TASK BRIEF: The listing below must be reproduced in full, exactly as written.

DATA EXTRACT:

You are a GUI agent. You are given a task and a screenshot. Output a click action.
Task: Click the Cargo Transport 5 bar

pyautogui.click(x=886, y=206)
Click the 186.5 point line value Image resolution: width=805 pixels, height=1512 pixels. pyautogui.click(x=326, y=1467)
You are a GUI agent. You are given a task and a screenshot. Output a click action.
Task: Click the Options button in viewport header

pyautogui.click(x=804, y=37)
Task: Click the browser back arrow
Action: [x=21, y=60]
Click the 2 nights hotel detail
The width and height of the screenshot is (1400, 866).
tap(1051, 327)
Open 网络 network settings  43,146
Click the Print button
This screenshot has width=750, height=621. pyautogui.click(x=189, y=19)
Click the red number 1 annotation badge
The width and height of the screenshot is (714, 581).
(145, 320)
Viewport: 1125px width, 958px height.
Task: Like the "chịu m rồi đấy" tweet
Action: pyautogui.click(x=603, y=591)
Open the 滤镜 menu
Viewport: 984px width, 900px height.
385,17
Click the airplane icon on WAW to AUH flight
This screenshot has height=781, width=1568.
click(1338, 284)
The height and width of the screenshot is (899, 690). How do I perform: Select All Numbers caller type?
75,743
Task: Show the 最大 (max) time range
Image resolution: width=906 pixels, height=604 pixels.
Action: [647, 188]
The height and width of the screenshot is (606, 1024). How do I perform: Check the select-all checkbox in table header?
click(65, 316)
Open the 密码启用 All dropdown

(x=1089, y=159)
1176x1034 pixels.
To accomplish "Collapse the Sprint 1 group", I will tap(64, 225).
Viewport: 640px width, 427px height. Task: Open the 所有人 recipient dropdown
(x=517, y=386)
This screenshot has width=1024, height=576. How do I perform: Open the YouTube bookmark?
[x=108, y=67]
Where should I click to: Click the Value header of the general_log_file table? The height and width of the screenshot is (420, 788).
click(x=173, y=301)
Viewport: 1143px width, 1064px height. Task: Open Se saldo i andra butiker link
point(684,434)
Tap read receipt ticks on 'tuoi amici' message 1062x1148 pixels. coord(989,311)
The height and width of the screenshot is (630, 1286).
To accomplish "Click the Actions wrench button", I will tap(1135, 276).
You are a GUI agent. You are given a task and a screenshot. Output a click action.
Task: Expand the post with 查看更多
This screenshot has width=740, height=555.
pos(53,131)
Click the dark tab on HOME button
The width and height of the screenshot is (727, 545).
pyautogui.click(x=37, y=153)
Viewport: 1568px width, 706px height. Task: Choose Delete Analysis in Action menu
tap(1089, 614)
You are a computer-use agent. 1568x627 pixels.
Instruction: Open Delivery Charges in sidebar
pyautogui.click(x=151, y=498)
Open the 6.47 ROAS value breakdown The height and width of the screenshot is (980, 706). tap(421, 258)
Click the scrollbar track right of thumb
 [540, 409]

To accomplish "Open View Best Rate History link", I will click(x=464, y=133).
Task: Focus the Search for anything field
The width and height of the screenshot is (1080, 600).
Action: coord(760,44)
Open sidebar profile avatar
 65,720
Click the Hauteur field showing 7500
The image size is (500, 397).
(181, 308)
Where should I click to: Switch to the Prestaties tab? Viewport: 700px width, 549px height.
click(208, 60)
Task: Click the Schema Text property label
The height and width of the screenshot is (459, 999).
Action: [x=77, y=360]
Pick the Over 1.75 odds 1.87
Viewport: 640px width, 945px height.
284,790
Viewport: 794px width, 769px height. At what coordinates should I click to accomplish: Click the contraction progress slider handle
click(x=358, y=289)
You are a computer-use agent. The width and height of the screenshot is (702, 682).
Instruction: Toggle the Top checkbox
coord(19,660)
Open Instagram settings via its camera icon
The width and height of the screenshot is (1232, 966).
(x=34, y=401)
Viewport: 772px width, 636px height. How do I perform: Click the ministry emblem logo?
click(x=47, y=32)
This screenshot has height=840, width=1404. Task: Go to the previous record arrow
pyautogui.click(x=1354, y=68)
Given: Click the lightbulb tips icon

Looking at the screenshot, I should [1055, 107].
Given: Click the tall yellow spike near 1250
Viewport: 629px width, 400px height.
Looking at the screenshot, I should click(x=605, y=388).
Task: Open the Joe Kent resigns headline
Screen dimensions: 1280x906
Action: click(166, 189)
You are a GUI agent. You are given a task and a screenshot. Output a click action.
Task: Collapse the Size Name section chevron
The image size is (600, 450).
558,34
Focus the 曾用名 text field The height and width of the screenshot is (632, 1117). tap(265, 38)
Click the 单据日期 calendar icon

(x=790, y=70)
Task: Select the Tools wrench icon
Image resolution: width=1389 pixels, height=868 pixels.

ANSWER AREA:
You are a GUI agent. You are given a task and a screenshot. Output a click action.
Task: Click the Cargo Transport 5 bar

pyautogui.click(x=886, y=206)
Click the 186.5 point line value Image resolution: width=805 pixels, height=1512 pixels. pyautogui.click(x=326, y=1467)
You are a GUI agent. You are given a task and a screenshot. Output a click action.
Task: Click the Options button in viewport header

pyautogui.click(x=804, y=37)
Task: Click the browser back arrow
Action: [x=21, y=60]
Click the 2 nights hotel detail
The width and height of the screenshot is (1400, 866).
tap(1051, 327)
Open 网络 network settings  43,146
Click the Print button
This screenshot has width=750, height=621. pyautogui.click(x=189, y=19)
Click the red number 1 annotation badge
The width and height of the screenshot is (714, 581).
(145, 320)
Viewport: 1125px width, 958px height.
Task: Like the "chịu m rồi đấy" tweet
Action: pyautogui.click(x=603, y=591)
Open the 滤镜 menu
Viewport: 984px width, 900px height.
385,17
Click the airplane icon on WAW to AUH flight
This screenshot has height=781, width=1568.
click(1338, 284)
The height and width of the screenshot is (899, 690). How do I perform: Select All Numbers caller type?
75,743
Task: Show the 最大 (max) time range
Image resolution: width=906 pixels, height=604 pixels.
Action: [647, 188]
The height and width of the screenshot is (606, 1024). How do I perform: Check the select-all checkbox in table header?
click(65, 316)
Open the 密码启用 All dropdown

(x=1089, y=159)
1176x1034 pixels.
To accomplish "Collapse the Sprint 1 group", I will tap(64, 225).
Viewport: 640px width, 427px height. Task: Open the 所有人 recipient dropdown
(x=517, y=386)
This screenshot has width=1024, height=576. How do I perform: Open the YouTube bookmark?
[x=108, y=67]
Where should I click to: Click the Value header of the general_log_file table? The height and width of the screenshot is (420, 788).
click(x=173, y=301)
Viewport: 1143px width, 1064px height. Task: Open Se saldo i andra butiker link
point(684,434)
Tap read receipt ticks on 'tuoi amici' message 1062x1148 pixels. coord(989,311)
The height and width of the screenshot is (630, 1286).
To accomplish "Click the Actions wrench button", I will tap(1135, 276).
You are a GUI agent. You are given a task and a screenshot. Output a click action.
Task: Expand the post with 查看更多
This screenshot has width=740, height=555.
pos(53,131)
Click the dark tab on HOME button
The width and height of the screenshot is (727, 545).
pyautogui.click(x=37, y=153)
Viewport: 1568px width, 706px height. Task: Choose Delete Analysis in Action menu
tap(1089, 614)
You are a computer-use agent. 1568x627 pixels.
Instruction: Open Delivery Charges in sidebar
pyautogui.click(x=151, y=498)
Open the 6.47 ROAS value breakdown The height and width of the screenshot is (980, 706). tap(421, 258)
Click the scrollbar track right of thumb
 [540, 409]

To accomplish "Open View Best Rate History link", I will click(x=464, y=133).
Task: Focus the Search for anything field
The width and height of the screenshot is (1080, 600).
Action: coord(760,44)
Open sidebar profile avatar
 65,720
Click the Hauteur field showing 7500
The image size is (500, 397).
(181, 308)
Where should I click to: Switch to the Prestaties tab? Viewport: 700px width, 549px height.
click(208, 60)
Task: Click the Schema Text property label
The height and width of the screenshot is (459, 999).
Action: [x=77, y=360]
Pick the Over 1.75 odds 1.87
Viewport: 640px width, 945px height.
284,790
Viewport: 794px width, 769px height. At what coordinates should I click to accomplish: Click the contraction progress slider handle
click(x=358, y=289)
You are a computer-use agent. The width and height of the screenshot is (702, 682).
Instruction: Toggle the Top checkbox
coord(19,660)
Open Instagram settings via its camera icon
The width and height of the screenshot is (1232, 966).
(x=34, y=401)
Viewport: 772px width, 636px height. How do I perform: Click the ministry emblem logo?
click(x=47, y=32)
This screenshot has height=840, width=1404. Task: Go to the previous record arrow
pyautogui.click(x=1354, y=68)
Given: Click the lightbulb tips icon

Looking at the screenshot, I should [1055, 107].
Given: Click the tall yellow spike near 1250
Viewport: 629px width, 400px height.
Looking at the screenshot, I should click(x=605, y=388).
Task: Open the Joe Kent resigns headline
Screen dimensions: 1280x906
Action: click(166, 189)
You are a GUI agent. You are given a task and a screenshot. Output a click action.
Task: Collapse the Size Name section chevron
The image size is (600, 450).
558,34
Focus the 曾用名 text field The height and width of the screenshot is (632, 1117). tap(265, 38)
Click the 单据日期 calendar icon

(x=790, y=70)
Task: Select the Tools wrench icon
Image resolution: width=1389 pixels, height=868 pixels.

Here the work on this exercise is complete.